▶ **Work to complete**:
Which lines below include "Open"? Copy them all.

▶ **The input**:
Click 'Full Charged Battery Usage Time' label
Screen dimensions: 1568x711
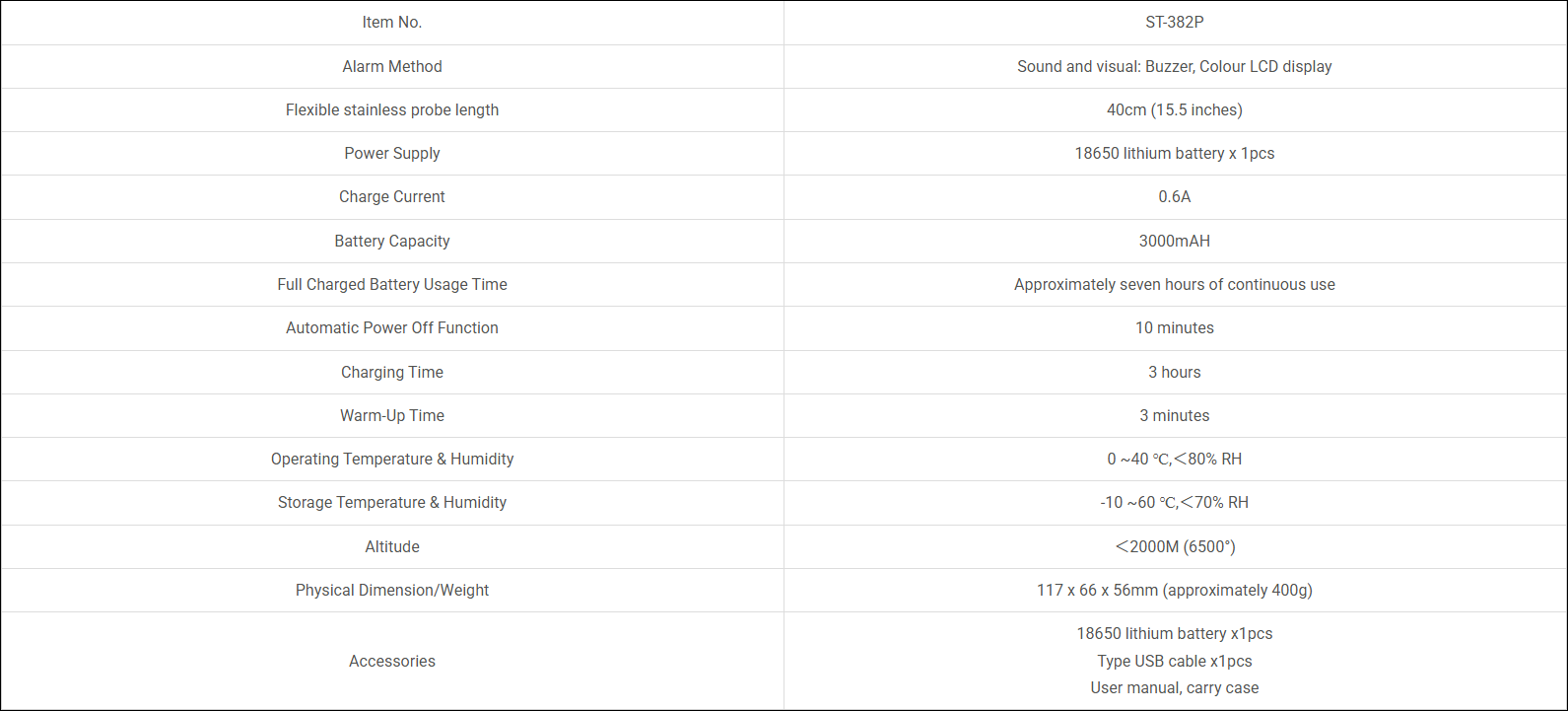[392, 284]
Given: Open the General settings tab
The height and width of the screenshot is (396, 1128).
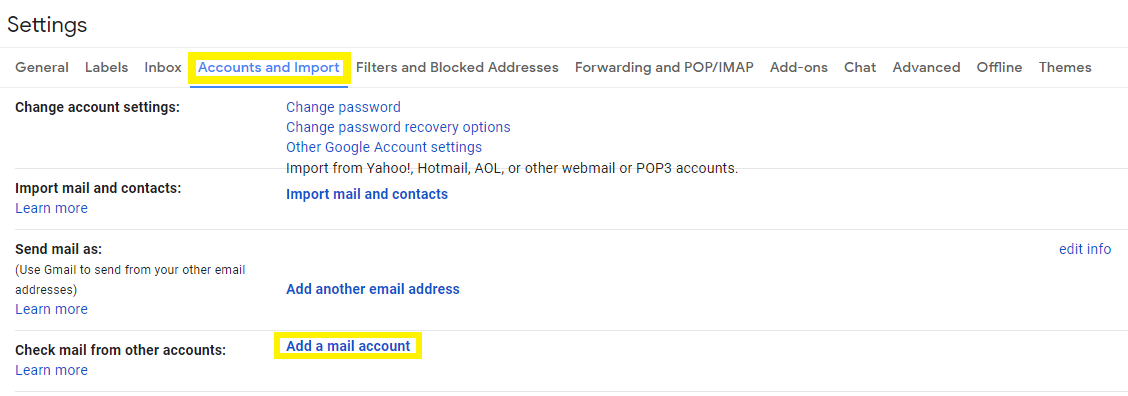Looking at the screenshot, I should point(42,68).
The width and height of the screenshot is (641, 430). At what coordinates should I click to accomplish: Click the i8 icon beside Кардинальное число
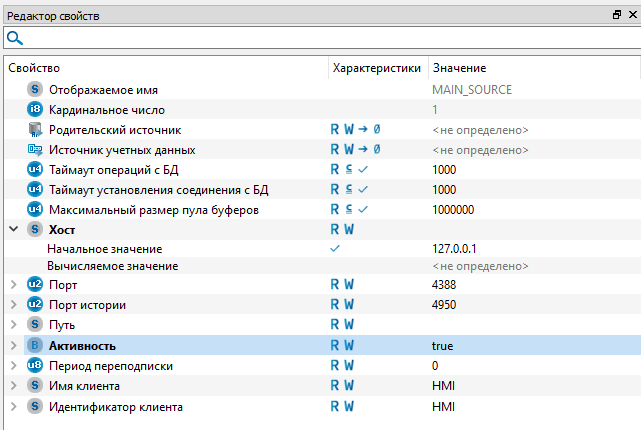pyautogui.click(x=36, y=109)

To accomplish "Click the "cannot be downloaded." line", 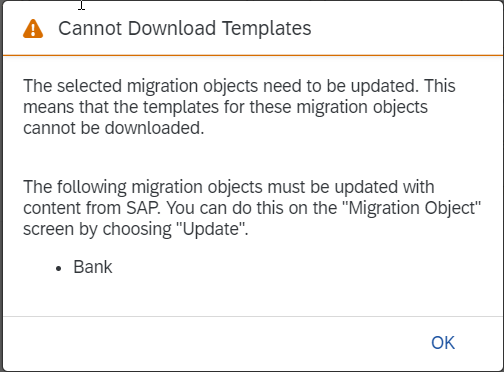I will tap(114, 128).
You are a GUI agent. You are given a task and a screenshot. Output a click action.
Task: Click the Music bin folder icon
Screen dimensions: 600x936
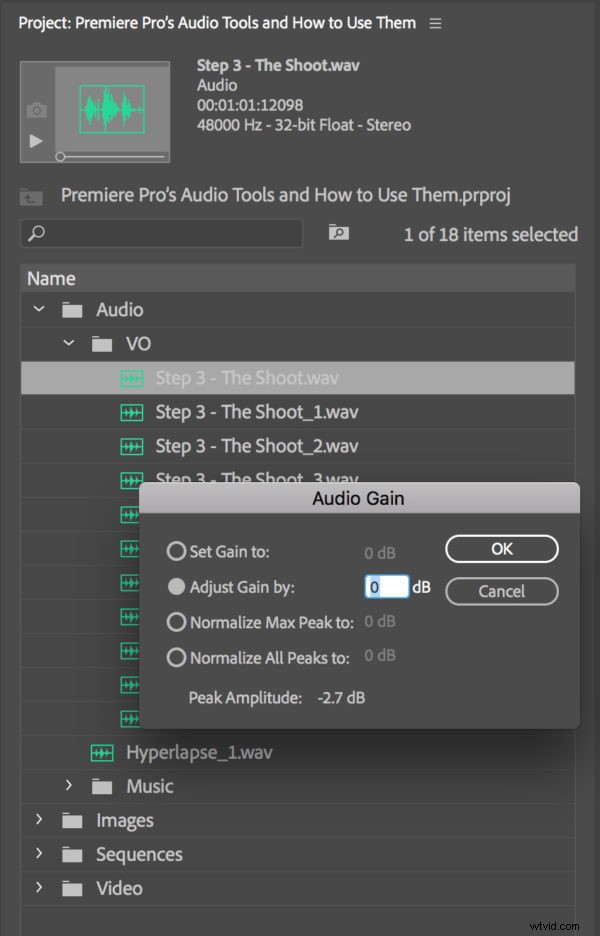coord(101,786)
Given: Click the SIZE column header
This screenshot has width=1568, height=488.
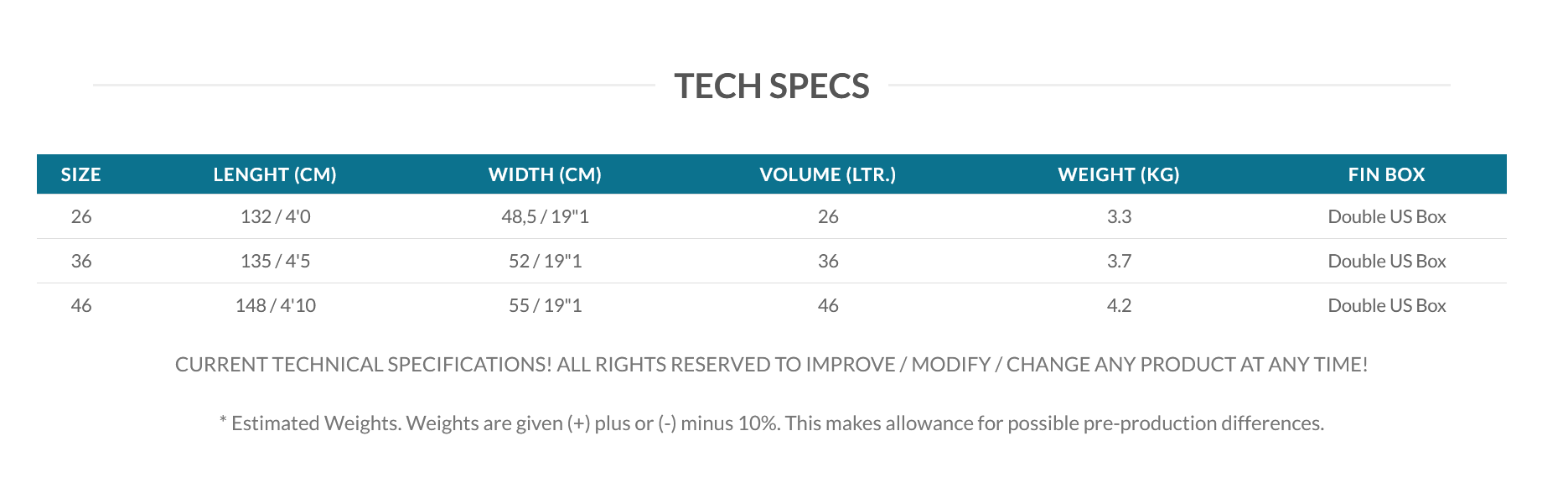Looking at the screenshot, I should click(x=80, y=174).
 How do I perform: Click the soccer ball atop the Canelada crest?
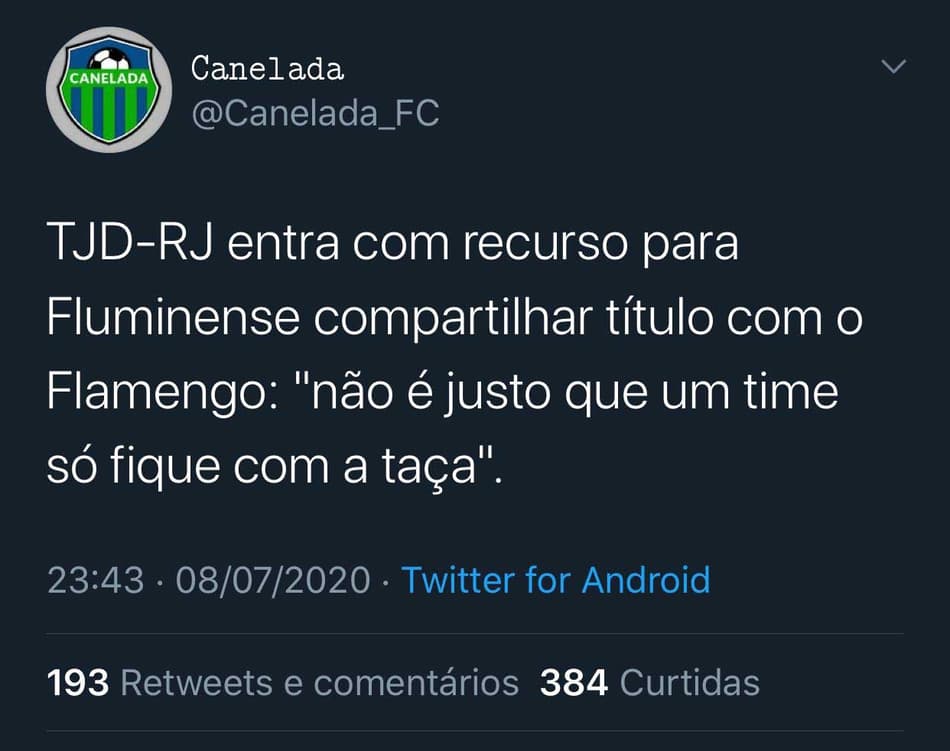[x=110, y=60]
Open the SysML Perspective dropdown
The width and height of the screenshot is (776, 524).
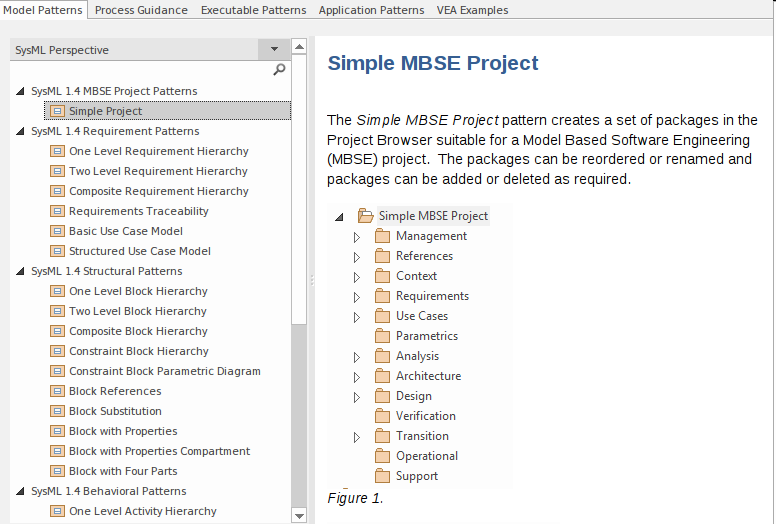point(273,49)
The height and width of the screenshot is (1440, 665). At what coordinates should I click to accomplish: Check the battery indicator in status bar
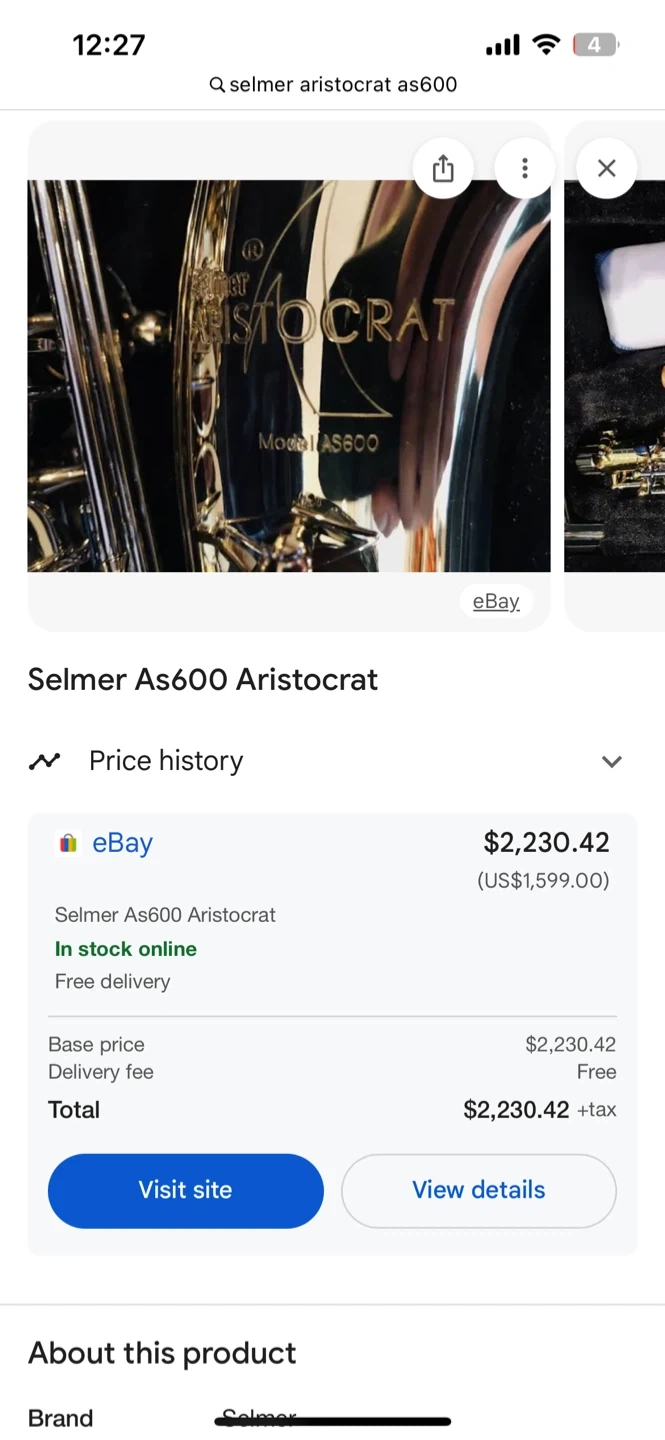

▶ **Answer space**:
Given: Open the General settings tab
Open the SysML Perspective dropdown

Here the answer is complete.